Steven W. Smith is Dean of The College at Southwestern and author of Dying to Preach, winner of Preaching Today’s “Book of the Year” in 2009. He is married to Ashley. They have two daughters (Jewell and Sydney) and one son (Shepherd).
*Editor’s Note: This post is the fourth and last in Dr. Smith’s series, “Deep Preaching.”
A sea diver finds a treasure that has been buried for 200 years and you get to see it. What do you expect to see? Well, the treasure is in fact a treasure because of its age. No one has really been able to get a good look at this – it’s rare. It also has inherent value because of its beauty. However, when the diver surfaces you can see none of that. It is covered in the oceanic grime of centuries. It is a treasure by itself, the value is inherent, but the beauty of the treasure is not seen until he takes the time to remove the things that show its beauty.
On Monday, a preacher entered the study. He decided not to be superficial, but to go deep into the Word of God. He desperately wanted to mine out the treasure of the Word for his people, so he did not stop until he got to the bottom where the treasure lay. And, wisely, he did it in time. He got the treasure and began to go to the surface. As a result he has a well crafted structure to his sermon that mirrors the structure of the text. He sank for treasure. He surfaced to bring the treasure to the people. But before he enters the pulpit he must polish off the sermon. He must remove the barriers that impede a view of the beauty of Scripture.
How to Polish
Scripture needs nothing added to it. We add nothing. However, the people to whom we preach are so removed from the cultural and theological worlds of Scripture that they need someone to remove the barriers that keep them from seeing the truth clearly. So by “polish” I am not suggesting that we add to the Word. It does not need our rhetorical flourish. Rather, I am using the word “polish” to describe the process by which we remove anything that keeps people from seeing the beauty of the Scripture. Personally, I am an advocate of a plain style of preaching. By that I mean that we need to remove any forced words or structure that keeps people from seeing truth clearly.

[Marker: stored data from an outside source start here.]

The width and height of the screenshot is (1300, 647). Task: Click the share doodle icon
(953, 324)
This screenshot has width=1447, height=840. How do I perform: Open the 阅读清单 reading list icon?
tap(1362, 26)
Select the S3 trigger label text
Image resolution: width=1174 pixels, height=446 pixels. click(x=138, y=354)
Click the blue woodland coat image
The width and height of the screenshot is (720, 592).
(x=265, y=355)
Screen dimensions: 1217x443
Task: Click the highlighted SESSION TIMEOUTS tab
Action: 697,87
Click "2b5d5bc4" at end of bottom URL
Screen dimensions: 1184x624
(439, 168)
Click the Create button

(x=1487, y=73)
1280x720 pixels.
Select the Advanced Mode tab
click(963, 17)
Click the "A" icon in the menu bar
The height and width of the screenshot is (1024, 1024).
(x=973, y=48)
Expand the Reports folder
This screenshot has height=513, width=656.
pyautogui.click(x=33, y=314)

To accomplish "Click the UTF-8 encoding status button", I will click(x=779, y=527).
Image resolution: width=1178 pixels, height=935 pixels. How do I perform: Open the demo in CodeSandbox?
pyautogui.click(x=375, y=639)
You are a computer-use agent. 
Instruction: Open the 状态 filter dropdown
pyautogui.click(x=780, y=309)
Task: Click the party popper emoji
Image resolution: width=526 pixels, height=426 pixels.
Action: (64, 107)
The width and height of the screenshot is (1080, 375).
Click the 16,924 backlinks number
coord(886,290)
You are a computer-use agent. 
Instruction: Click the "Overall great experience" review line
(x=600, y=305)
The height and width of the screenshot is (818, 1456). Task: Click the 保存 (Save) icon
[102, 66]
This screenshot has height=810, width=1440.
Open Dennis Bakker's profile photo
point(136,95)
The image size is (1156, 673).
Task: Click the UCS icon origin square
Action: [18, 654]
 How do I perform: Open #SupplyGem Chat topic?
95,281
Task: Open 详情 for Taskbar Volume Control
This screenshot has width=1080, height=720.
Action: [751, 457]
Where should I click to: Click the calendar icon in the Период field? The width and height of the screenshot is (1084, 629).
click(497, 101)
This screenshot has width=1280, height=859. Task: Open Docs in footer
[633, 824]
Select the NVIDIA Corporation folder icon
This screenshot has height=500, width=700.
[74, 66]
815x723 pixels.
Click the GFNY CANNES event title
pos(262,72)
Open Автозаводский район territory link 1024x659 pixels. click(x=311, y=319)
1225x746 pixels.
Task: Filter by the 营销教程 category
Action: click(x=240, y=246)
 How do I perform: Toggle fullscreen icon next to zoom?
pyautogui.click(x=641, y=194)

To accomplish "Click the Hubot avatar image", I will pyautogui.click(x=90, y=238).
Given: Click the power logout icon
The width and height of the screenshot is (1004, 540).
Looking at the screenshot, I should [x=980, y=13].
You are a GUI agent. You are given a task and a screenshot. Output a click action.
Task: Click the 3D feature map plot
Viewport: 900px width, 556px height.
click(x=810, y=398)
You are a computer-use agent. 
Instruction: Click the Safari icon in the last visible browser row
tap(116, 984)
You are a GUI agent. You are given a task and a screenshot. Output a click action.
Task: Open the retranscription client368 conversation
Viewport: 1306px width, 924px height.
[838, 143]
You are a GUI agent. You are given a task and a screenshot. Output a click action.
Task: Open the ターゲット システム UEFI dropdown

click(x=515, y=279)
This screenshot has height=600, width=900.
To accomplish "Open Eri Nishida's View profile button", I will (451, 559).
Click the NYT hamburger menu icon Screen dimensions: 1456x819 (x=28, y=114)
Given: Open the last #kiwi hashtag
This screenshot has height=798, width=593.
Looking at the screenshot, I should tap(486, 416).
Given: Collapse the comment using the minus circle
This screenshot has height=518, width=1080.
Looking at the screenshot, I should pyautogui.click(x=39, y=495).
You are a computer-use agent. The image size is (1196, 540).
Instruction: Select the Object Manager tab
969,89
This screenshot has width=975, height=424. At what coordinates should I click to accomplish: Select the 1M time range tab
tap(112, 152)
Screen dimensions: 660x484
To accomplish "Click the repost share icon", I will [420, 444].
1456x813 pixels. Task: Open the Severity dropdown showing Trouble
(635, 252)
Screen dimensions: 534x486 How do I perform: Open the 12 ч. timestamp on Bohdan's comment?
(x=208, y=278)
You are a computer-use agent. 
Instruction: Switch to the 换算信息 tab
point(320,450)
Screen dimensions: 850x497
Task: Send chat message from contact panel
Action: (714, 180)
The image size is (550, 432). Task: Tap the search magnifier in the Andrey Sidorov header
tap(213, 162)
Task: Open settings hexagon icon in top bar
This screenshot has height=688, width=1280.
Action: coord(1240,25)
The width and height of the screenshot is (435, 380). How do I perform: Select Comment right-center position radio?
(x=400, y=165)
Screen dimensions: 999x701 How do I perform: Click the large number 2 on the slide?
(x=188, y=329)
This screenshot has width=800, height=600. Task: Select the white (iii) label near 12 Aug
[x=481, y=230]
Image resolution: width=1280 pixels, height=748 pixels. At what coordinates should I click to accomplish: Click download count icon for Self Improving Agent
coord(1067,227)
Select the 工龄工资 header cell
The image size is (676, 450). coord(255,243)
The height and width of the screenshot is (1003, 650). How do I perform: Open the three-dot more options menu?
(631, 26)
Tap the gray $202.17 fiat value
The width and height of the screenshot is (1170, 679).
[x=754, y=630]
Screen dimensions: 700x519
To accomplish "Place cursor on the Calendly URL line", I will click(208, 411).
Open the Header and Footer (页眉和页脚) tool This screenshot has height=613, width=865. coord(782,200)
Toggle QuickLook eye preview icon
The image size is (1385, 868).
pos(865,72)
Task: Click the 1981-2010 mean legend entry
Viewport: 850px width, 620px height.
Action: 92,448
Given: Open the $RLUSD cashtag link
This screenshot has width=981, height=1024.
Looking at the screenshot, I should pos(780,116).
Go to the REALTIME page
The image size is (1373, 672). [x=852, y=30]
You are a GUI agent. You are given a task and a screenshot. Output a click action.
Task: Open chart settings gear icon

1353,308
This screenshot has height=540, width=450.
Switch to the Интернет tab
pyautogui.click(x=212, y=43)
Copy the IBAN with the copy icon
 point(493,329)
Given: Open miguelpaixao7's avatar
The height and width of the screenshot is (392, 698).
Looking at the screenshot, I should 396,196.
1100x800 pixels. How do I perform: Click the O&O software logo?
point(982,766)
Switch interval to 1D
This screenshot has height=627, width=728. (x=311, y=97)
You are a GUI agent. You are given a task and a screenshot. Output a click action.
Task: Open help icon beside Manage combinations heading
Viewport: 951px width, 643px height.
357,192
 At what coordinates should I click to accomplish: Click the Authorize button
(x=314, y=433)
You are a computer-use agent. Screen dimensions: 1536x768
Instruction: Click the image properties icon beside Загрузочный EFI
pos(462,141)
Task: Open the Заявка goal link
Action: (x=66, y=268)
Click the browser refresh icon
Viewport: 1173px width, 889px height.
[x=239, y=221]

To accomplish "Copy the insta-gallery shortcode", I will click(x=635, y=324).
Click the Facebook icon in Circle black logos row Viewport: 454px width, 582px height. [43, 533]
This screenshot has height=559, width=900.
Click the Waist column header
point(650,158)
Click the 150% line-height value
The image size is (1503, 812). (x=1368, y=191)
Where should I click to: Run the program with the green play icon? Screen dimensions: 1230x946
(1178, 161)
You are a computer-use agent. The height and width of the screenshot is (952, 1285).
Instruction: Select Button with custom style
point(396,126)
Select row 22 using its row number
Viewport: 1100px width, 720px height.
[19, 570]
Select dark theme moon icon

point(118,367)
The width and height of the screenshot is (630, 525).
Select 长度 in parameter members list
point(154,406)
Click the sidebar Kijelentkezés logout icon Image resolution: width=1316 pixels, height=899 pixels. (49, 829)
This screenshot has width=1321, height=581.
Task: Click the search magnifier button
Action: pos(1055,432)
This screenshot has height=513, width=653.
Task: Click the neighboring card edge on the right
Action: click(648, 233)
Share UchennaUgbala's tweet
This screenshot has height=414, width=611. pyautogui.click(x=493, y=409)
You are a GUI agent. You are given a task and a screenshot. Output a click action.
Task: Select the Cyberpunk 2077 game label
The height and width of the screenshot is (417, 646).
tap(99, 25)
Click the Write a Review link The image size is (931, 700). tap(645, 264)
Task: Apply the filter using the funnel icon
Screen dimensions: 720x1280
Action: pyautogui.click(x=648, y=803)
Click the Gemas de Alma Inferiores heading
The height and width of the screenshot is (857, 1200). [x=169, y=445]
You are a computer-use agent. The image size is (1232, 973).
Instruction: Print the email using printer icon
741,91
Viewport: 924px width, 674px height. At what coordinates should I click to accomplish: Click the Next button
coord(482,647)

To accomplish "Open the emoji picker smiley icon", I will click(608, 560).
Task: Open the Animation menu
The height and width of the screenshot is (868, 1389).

However, demonstrating the simplicity of Scripture is not easy. Simplicity is extremely difficult. So here are some strategies to help so show the beauty of the Word:
1. Look for models.
I am not aware of an effective preacher who is not reading widely or listening to other sermons. To steal another’s sermon is a crime. However, we are always looking for ways to say the same things in new ways. The flavor of someone’s communication style, the insight into a text: these things can be learned by humbling ourselves and reading others.
2. Manuscript for clarity.
Manuscripting does not imply that you will preach with the document in front of you, it simple means that you have worked out the key phrases, you have the transitions down, you know how one thing will lead to the next. You know all of this because it is one complete document. The discipline also keeps you on task so that when you read through it you will see where you have gaps in logic or flow, it will really jump out. As a pastor, I rarely manuscripted my sermons, and I think I paid the price in a lack of oral clarity. I leave the manuscript on the hard drive, but the discipline of doing it is very helpful. If I am pressed for time, I will at least manuscript the introduction and the conclusion.
3. Never preach a sermon for the first time.
Once the manuscript is complete, stand up in the study and preach through the sermon. One pastor I know gets to the church early Sunday morning and preaches it from the pulpit. The goal is that when you enter the pulpit, you do so with confidence because this is a sermon you have already preached!
My dad used to tell me that preaching “goes from paper, to preaching, to paper.” What he meant was that in the study as we are “writing” our sermons, a thought will come to us. The natural reaction is to preach it out loud. It is often in the vocal working out of this that the thoughts really come together. So we write, we preach, and then we write some more.
4. Listen to the Holy Spirit.
This is so subjective that I hesitate to insert it here. An encouragement to be “sensitive to the Spirit” is interpreted by some to mean “don’t study and just go for it.” We don’t mean that. What we mean is that often from the moment of leaving the study to the time when enter the pulpit, the Holy Spirit will prompt us in certain directions. This may happen at any time before or during the sermon. It is often in those promptings that a way to express something becomes clearer. One preacher told me he prints out his sermon, lays it on his bedside, and reads through before he goes to sleep on Saturday night.
So, after we sink and surface, we must shine. To do less is laziness no matter how we describe it. So again, when we dive into the text we must leave time to surface by understanding the structure of Scripture, and to shine by removing anything that hides its beauty. After all you risked your life at the bottom of the ocean for this, you want your people to know that the treasure is worth risking their life for. The goal is that when they began to love the words of the Word, they will want to go deep themselves.
A pastor then knows that he is effective when he never dives alone.